The sequencing of sample 2 yielded 3.9 M paired-end raw reads. After quality filtration and PCR primer trimming, 3.7 M reads remained, 99.93% of which mapped to the reference SARS-CoV-2 genome strain hCoV-19/Wuhan/WIV04/2019 (GISAID accession ID EPI_ISL_402124). We analyzed the mapped reads and found the same heterogeneity at the same positions as in Sample 1, but at a much lower level.
We interpreted our observations as the simultaneous presence of two SARS-CoV-2 strains in the same patient’s samples. After obtaining consensus genomic sequence from the dominant strain from the less heterogeneous second sample (hereafter called strain 2), it became possible to unambiguously reconstruct genomic sequences of the strain prevalent in the first sample (hereafter called strain 1). Read coverage at the genomic positions differentiating strain 1 from strain 2 varied from 288 to 16000 in sample 1 and from 950 to 64000 in sample 2. The relative abundance of strains 1 and 2 in both time points was assessed by averaging the relative coverage of heterogeneous positions (Figure 2A) and amounted to roughly 69% and 31% in the first sample and 3% and 97% in the second sample, respectively (Fig. 2C). We found that strain 1 was dominant in sample 1, and strain 2 became dominant in sample 2.
The resulting sequences are available at GISAID with accession numbers EPI_ISL_610237 (hCoV-19/Russia/CRIE170668/2020, the dominant strain from Sample 1) and EPI_ISL_610238 (hCoV-19/Russia/CRIE300223/2020, the dominant strain from Sample 2, collected eight days after the first swab).
Heterogeneity in the sequence reads can also be explained by sequencing artifacts arising from the polymerase errors, chimeric fragments generation during nucleic acid amplification, and contamination during RNA extraction and library preparation. To exclude the possibility that the observed heterogeneity is a mistake, we have isolated RNA from the original swabs for the second time and performed sequencing of libraries prepared from total RNA without any enrichment for both samples.

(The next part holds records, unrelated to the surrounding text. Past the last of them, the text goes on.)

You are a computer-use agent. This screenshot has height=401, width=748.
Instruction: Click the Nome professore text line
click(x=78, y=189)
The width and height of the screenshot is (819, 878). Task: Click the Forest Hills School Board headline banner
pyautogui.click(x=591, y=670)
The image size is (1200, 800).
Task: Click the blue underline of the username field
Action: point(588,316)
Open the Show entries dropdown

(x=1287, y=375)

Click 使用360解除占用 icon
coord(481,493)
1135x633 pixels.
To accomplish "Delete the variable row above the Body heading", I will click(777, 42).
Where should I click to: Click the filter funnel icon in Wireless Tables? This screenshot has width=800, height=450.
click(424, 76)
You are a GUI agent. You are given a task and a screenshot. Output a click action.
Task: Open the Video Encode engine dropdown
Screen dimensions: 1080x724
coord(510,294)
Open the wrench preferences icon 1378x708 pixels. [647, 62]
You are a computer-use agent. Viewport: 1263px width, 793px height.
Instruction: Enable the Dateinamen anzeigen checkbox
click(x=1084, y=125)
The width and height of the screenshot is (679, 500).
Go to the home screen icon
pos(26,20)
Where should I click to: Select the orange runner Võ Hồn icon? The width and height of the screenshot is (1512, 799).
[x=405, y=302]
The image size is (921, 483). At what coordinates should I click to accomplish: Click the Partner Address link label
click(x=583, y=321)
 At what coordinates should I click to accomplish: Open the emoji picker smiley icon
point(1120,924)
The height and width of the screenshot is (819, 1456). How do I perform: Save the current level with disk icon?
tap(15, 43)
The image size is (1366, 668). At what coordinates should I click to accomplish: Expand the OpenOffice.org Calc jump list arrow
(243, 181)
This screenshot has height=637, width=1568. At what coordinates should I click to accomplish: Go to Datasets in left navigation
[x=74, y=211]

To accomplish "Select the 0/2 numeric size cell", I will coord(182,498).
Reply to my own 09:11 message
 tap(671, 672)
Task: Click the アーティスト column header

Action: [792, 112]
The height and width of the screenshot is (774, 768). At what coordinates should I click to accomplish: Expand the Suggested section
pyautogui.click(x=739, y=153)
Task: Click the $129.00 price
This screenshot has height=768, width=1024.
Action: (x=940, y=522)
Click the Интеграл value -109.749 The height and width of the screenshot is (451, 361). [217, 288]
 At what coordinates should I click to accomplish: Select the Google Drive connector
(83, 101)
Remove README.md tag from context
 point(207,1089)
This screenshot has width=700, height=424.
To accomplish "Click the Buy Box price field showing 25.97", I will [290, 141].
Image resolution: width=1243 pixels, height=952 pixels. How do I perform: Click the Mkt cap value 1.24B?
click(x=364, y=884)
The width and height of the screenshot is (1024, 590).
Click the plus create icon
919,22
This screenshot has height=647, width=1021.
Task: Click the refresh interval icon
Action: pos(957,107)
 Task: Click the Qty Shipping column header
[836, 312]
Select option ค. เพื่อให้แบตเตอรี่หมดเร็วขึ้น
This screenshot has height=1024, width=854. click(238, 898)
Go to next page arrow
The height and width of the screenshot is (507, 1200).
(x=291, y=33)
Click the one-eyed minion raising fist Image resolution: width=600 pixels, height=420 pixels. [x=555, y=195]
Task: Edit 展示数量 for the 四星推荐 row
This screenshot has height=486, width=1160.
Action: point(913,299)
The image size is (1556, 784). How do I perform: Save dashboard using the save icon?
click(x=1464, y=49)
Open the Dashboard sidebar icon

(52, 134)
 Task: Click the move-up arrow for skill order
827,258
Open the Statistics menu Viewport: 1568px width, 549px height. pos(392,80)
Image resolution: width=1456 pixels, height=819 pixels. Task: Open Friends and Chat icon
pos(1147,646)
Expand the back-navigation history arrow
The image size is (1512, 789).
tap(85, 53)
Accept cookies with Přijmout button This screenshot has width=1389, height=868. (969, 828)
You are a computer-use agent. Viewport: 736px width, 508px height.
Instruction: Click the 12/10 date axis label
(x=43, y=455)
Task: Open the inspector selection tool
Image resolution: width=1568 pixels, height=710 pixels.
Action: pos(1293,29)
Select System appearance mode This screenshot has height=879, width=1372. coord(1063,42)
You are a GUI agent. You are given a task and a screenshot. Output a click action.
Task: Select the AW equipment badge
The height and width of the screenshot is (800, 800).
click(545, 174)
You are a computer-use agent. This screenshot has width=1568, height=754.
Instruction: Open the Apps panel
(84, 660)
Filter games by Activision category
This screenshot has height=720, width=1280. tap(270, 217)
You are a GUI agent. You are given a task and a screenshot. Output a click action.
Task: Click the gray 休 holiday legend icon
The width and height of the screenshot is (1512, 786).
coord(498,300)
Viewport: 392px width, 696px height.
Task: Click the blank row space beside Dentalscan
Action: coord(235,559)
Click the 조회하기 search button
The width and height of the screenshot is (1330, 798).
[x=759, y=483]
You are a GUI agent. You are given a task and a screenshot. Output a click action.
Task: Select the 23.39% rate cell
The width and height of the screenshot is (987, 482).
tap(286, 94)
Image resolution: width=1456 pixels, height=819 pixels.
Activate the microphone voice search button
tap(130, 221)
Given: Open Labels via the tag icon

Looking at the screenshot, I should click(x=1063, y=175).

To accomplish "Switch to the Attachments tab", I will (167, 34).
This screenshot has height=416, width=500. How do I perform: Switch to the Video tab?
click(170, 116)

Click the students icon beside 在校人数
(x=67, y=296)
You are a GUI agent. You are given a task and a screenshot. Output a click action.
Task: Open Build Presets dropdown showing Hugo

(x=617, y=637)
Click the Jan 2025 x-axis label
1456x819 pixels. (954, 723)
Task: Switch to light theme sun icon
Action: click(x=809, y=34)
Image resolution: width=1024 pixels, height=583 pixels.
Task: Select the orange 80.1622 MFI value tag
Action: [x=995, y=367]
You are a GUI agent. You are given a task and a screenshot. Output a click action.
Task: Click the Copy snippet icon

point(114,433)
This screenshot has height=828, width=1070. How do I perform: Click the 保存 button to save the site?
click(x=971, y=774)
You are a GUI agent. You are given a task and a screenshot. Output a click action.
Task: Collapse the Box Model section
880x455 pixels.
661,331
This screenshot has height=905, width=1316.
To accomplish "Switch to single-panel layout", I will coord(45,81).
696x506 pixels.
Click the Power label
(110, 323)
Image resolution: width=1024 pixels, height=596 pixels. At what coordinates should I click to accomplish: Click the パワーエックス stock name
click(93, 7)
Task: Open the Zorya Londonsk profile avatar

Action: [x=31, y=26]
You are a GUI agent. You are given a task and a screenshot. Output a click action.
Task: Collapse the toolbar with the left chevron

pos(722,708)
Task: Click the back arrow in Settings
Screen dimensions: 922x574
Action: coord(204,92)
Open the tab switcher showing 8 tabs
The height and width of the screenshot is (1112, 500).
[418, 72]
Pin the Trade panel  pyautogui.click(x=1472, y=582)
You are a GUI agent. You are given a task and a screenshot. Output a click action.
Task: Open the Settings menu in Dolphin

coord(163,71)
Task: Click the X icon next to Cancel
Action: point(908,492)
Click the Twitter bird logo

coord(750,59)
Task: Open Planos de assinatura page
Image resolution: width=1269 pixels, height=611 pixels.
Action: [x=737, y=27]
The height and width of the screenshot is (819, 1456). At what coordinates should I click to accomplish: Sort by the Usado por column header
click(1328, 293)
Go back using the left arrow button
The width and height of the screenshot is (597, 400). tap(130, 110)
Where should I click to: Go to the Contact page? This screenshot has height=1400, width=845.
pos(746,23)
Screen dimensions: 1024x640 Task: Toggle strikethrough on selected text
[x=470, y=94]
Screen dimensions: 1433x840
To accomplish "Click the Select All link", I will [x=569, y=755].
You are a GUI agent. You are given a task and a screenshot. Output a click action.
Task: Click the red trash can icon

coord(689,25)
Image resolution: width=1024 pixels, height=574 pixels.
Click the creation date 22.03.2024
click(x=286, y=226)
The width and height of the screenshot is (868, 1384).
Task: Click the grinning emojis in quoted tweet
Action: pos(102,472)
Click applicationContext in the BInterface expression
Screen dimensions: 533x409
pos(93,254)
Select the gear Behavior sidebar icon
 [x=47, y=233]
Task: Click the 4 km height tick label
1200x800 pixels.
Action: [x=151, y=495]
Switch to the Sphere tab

RNA-seq of sample 1 yielded 12.6 M paired-end 250 bp long reads. After quality filtration and PCR primer trimming, 12.2 M reads remained, 2.29% of which were mapped to the reference SARS-CoV-2 genome strain hCoV-19/Wuhan/WIV04/2019 (GISAID accession ID EPI_ISL_402124). We compared RNA-seq reads with reads obtained using the SCV-2000bp protocol (Fig. 2B). Roughly the same frequencies of alternative nucleotides prove that observed heterogeneity was not a result of a sequencing artifact and that DNA originating from two different SARS-CoV-2 strains is present in sample 1. Read coverage at the genomic positions differentiating strain 1 from strain 2 varied from 2100 to 4090 in sample 1 after total RNA sequencing.
RNA-seq of Sample 2 yielded 15.0 M paired-end raw reads. After quality filtration and PCR primer trimming, 14.6 M reads remained, and only 0.04 % of them were mapped to the reference SARS-CoV-2 genome strain hCoV-19/Wuhan/WIV04/2019 (GISAID accession ID EPI_ISL_402124), which was not enough to confirm the presence of a minor fraction of reads (about 3%) representing strain 1.
Comparison of strain 1 genomic sequence to all of the GISAID SARS-CoV-2 database (as of 11.11.2020) revealed that this sequence is unique to GISAID, the closest genomes having at least two mismatches compared to strain 1 genome. Out of 571 closest sequences, only three originated from Russia (EPI_ISL_428905, EPI_ISL_428875, EPI_ISL_428871, all of them were collected in March), most of the other genomes originated from the USA (402), Iceland (28), and Canada (26) and were collected in March-early April.
Comparison of strain 2 genomic sequence to all of the GISAID SARS-CoV-2 database (as of 11.11.2020) revealed 1062 genomic sequences with 100% identity to strain 2, 78 out of which originated from different regions of Russia, 10 of them were collected in Moscow (collection dates of which vary from late March to early April), including eight genomes obtained in our lab, as described in [11]. The latest genomes with 100% identity to strain 2 were collected in Saint-Petersburg in the middle of September (EPI_ISL_602339 and EPI_ISL_602340). Other genomes with 100% identity to strain 2 originated mostly from England (333), Portugal (121), and the USA (86) and were collected mainly in March and April.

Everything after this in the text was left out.